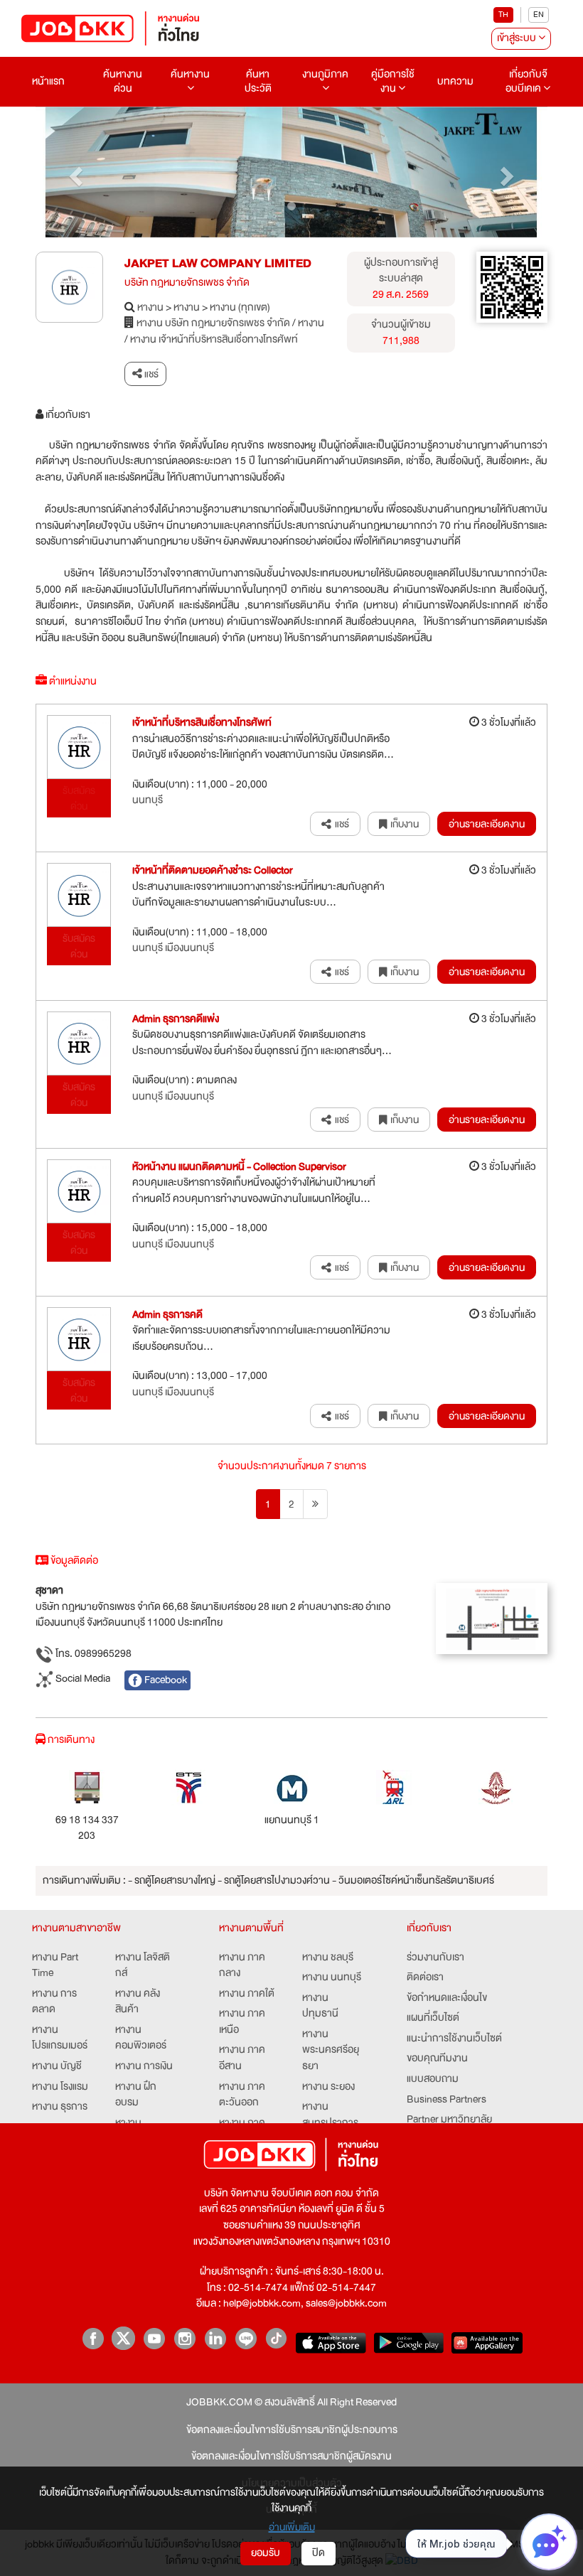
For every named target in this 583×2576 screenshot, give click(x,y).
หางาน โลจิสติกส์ (142, 1966)
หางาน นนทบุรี (331, 1978)
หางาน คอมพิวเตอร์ (140, 2038)
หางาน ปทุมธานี (320, 2006)
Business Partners (446, 2100)
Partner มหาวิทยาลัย (449, 2120)
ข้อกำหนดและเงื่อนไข (447, 1998)
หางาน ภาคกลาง (242, 1966)
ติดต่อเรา (425, 1978)
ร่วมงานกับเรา (435, 1958)
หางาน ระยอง (328, 2087)
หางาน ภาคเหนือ (242, 2022)
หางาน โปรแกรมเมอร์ (59, 2038)
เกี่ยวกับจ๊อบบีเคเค (526, 81)
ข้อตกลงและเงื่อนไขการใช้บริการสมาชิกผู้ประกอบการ (291, 2430)
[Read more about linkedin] (215, 2338)
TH (503, 14)
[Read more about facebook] (93, 2338)
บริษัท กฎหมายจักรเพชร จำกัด (187, 283)
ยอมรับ (265, 2553)
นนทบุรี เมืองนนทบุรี (173, 948)
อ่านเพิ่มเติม (292, 2527)
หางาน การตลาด (54, 2002)
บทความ (455, 81)
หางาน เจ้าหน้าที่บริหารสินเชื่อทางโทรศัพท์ (214, 340)
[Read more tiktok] (276, 2338)
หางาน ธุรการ (59, 2107)
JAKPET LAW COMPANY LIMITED (217, 263)
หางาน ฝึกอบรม (135, 2095)
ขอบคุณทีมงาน (437, 2059)
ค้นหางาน (190, 74)
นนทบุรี (147, 801)
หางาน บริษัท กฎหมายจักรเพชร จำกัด (213, 324)
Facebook (164, 1680)
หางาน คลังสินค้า (137, 2002)
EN (538, 14)
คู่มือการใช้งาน (392, 81)
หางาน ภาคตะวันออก (242, 2095)
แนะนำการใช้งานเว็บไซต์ (454, 2039)
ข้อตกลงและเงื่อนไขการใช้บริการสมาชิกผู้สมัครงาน (291, 2457)
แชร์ (150, 373)
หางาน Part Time (55, 1966)
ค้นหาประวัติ (258, 81)
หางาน (150, 308)
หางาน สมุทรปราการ (330, 2115)
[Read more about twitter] (123, 2338)
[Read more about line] (245, 2338)
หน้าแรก (48, 81)
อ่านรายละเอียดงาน (487, 823)
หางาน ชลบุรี (327, 1958)
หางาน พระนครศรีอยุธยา (330, 2051)
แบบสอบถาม (433, 2079)
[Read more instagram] (184, 2338)
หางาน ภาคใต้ (246, 1994)
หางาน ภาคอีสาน (242, 2058)
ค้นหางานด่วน (122, 81)
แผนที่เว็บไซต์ (433, 2018)
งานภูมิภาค (325, 74)
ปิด (318, 2553)
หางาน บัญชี (57, 2067)
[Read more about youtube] (154, 2338)
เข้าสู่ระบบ (517, 38)
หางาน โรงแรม (60, 2087)
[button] (74, 172)
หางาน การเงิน (144, 2067)
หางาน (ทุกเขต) (240, 308)
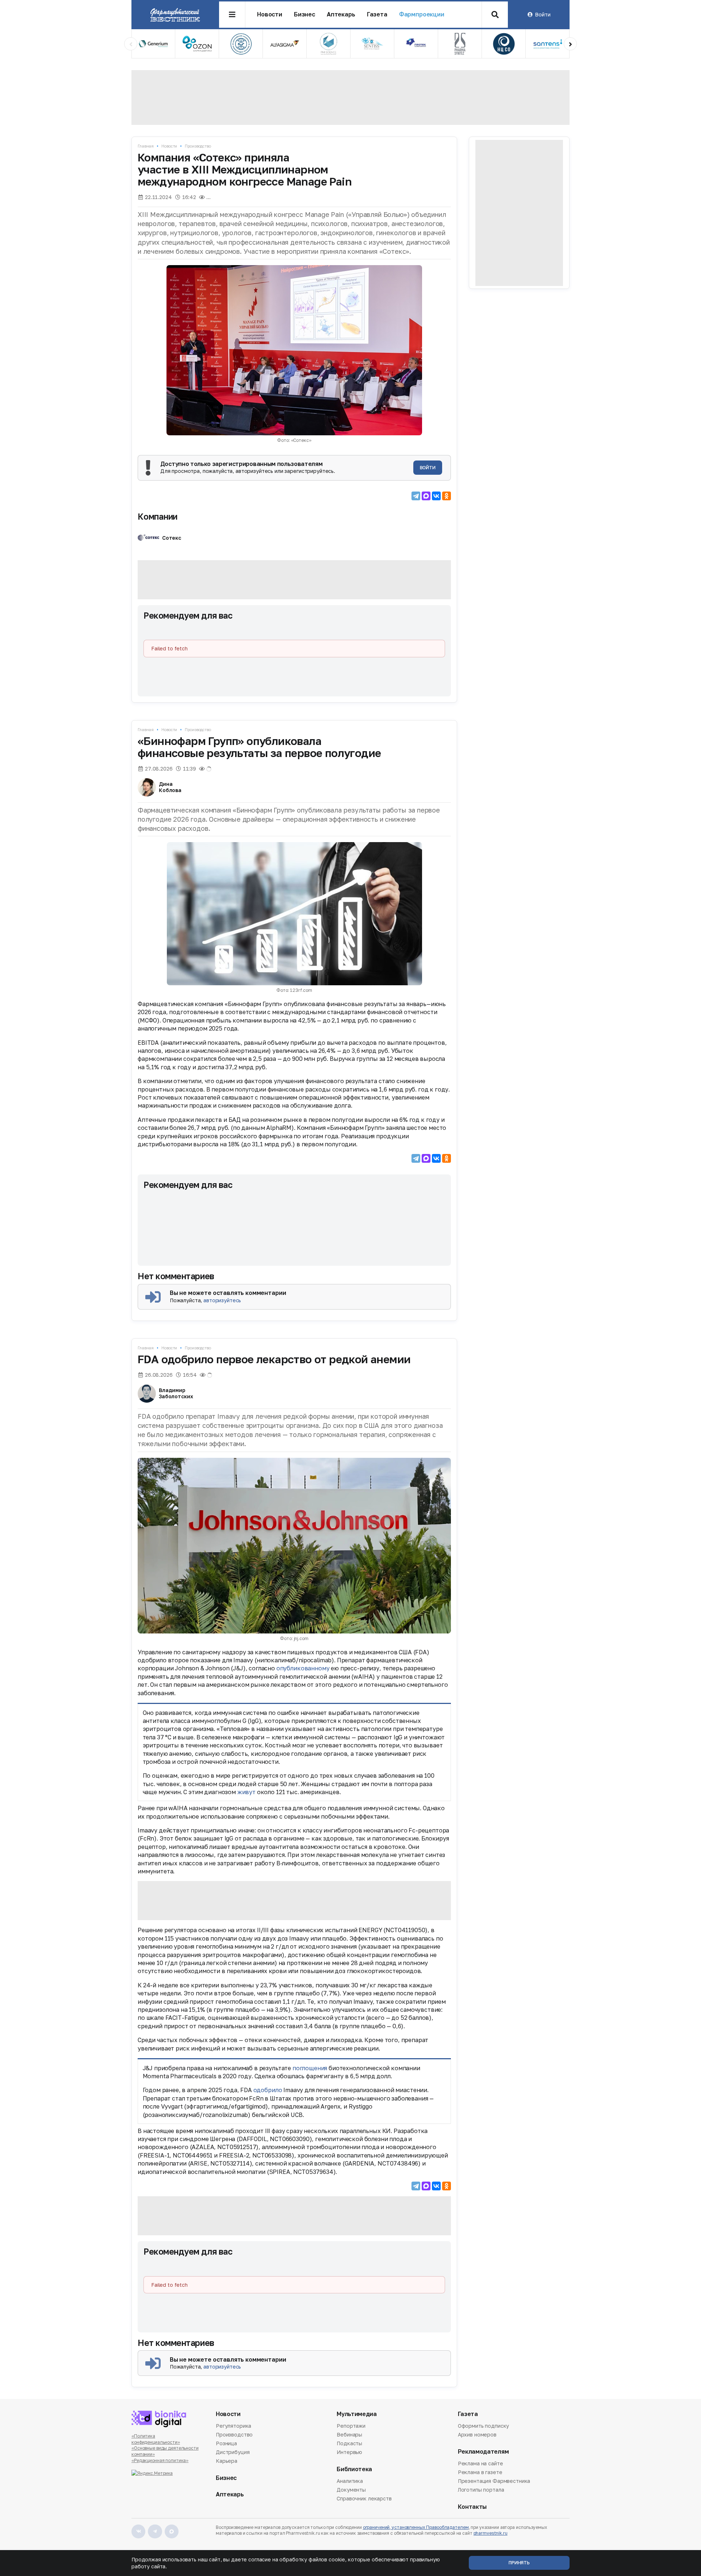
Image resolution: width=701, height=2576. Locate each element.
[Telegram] (415, 496)
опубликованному (303, 1668)
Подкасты (349, 2443)
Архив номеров (477, 2434)
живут (246, 1792)
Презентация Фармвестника (494, 2481)
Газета (377, 14)
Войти (542, 14)
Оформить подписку (483, 2426)
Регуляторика (233, 2426)
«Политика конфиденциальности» (155, 2439)
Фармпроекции (421, 14)
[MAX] (426, 496)
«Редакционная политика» (159, 2460)
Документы (351, 2490)
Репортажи (351, 2426)
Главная (146, 146)
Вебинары (349, 2434)
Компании (157, 516)
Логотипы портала (481, 2490)
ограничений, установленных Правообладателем (416, 2527)
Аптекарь (341, 14)
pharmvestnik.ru (490, 2533)
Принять (519, 2562)
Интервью (349, 2452)
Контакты (472, 2506)
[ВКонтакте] (436, 496)
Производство (198, 146)
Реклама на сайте (480, 2463)
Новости (269, 14)
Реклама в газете (480, 2472)
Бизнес (304, 14)
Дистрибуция (232, 2452)
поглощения (309, 2068)
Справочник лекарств (364, 2498)
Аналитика (350, 2481)
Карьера (226, 2461)
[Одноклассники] (446, 496)
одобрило (267, 2090)
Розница (226, 2443)
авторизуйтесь (222, 1300)
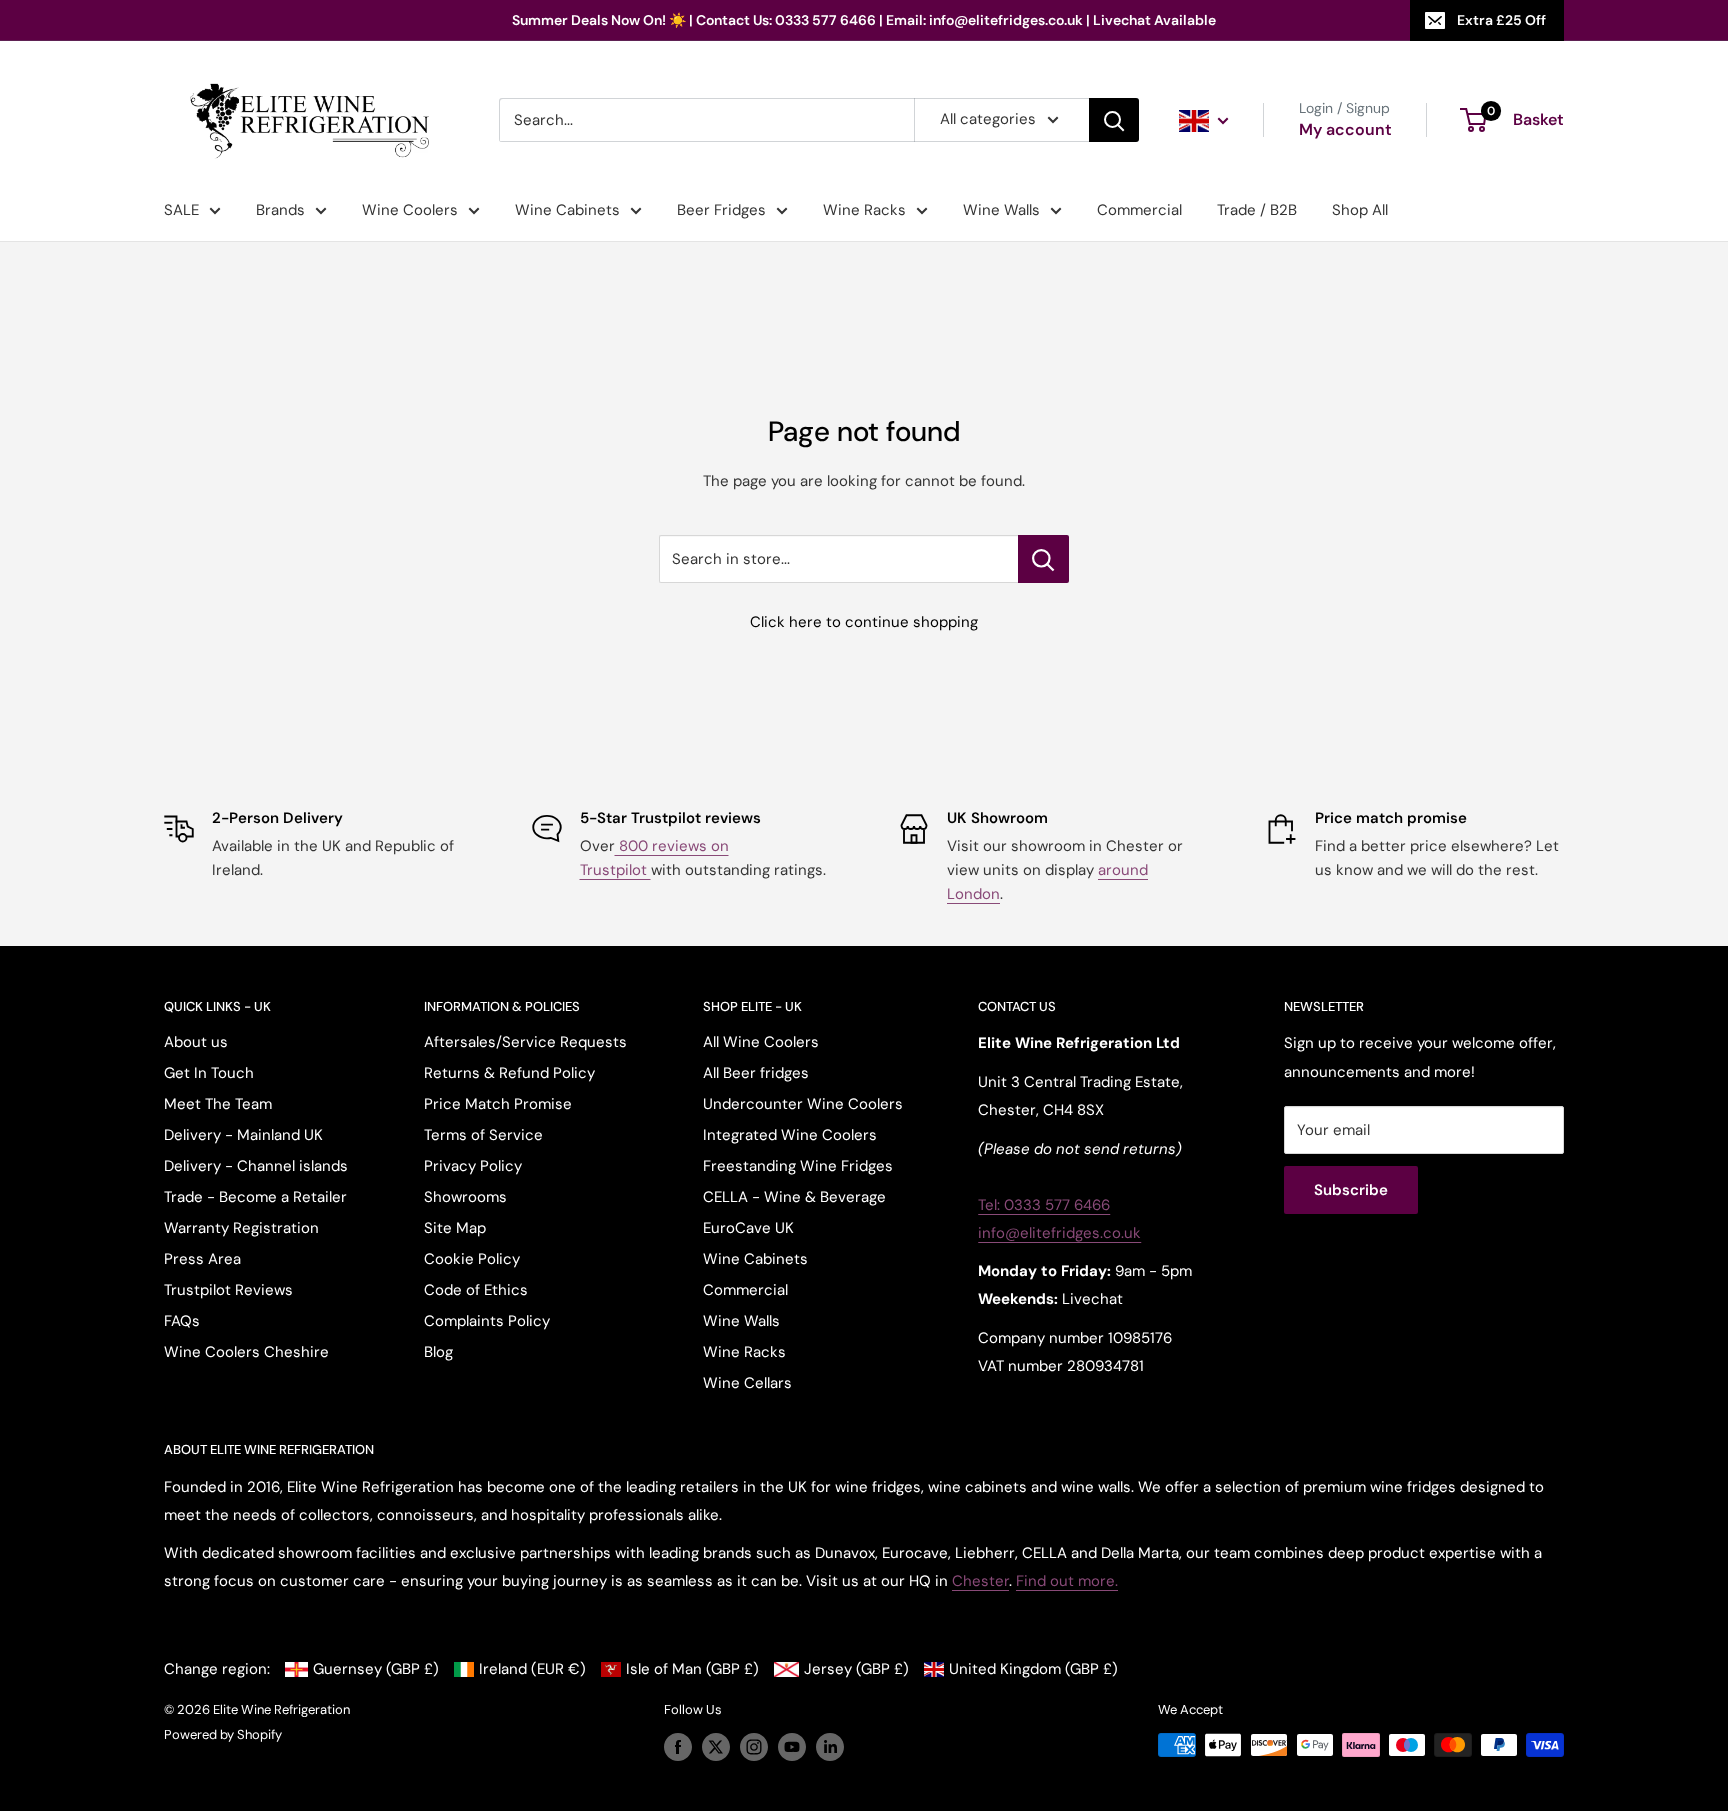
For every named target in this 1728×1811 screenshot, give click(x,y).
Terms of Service (483, 1135)
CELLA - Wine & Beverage (794, 1197)
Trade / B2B (1257, 210)
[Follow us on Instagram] (754, 1747)
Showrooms (465, 1197)
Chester (980, 1581)
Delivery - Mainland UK (243, 1135)
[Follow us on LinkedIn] (830, 1747)
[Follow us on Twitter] (716, 1747)
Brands (280, 210)
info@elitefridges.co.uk (1059, 1233)
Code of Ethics (476, 1290)
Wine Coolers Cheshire (246, 1352)
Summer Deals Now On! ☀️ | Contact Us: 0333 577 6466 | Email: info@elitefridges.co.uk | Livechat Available (864, 20)
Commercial (1139, 210)
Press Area (202, 1259)
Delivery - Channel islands (256, 1166)
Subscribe (1351, 1190)
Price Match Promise (498, 1104)
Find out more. (1067, 1581)
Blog (438, 1352)
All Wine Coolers (761, 1042)
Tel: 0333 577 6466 (1044, 1205)
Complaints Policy (487, 1321)
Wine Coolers (410, 210)
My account (1345, 129)
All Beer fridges (756, 1073)
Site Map (455, 1228)
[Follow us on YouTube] (792, 1747)
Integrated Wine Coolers (790, 1135)
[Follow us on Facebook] (678, 1747)
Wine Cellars (747, 1383)
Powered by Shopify (223, 1734)
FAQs (182, 1321)
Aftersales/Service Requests (525, 1042)
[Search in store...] (1043, 559)
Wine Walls (1001, 210)
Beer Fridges (721, 210)
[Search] (1114, 120)
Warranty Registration (241, 1228)
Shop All (1360, 210)
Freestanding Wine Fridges (798, 1166)
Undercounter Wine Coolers (803, 1104)
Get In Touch (209, 1073)
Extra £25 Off (1501, 20)
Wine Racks (864, 210)
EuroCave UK (748, 1228)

▶ _WORK TO BE COMPLETED_
Copy out whichever lines of the listing contain the word "target".

▶ _ANSWER TO THIS TASK_
For every named target in this 583×2576 screenshot, give click(x,y).
For every named target in this 1728×1811 screenshot, give click(x,y).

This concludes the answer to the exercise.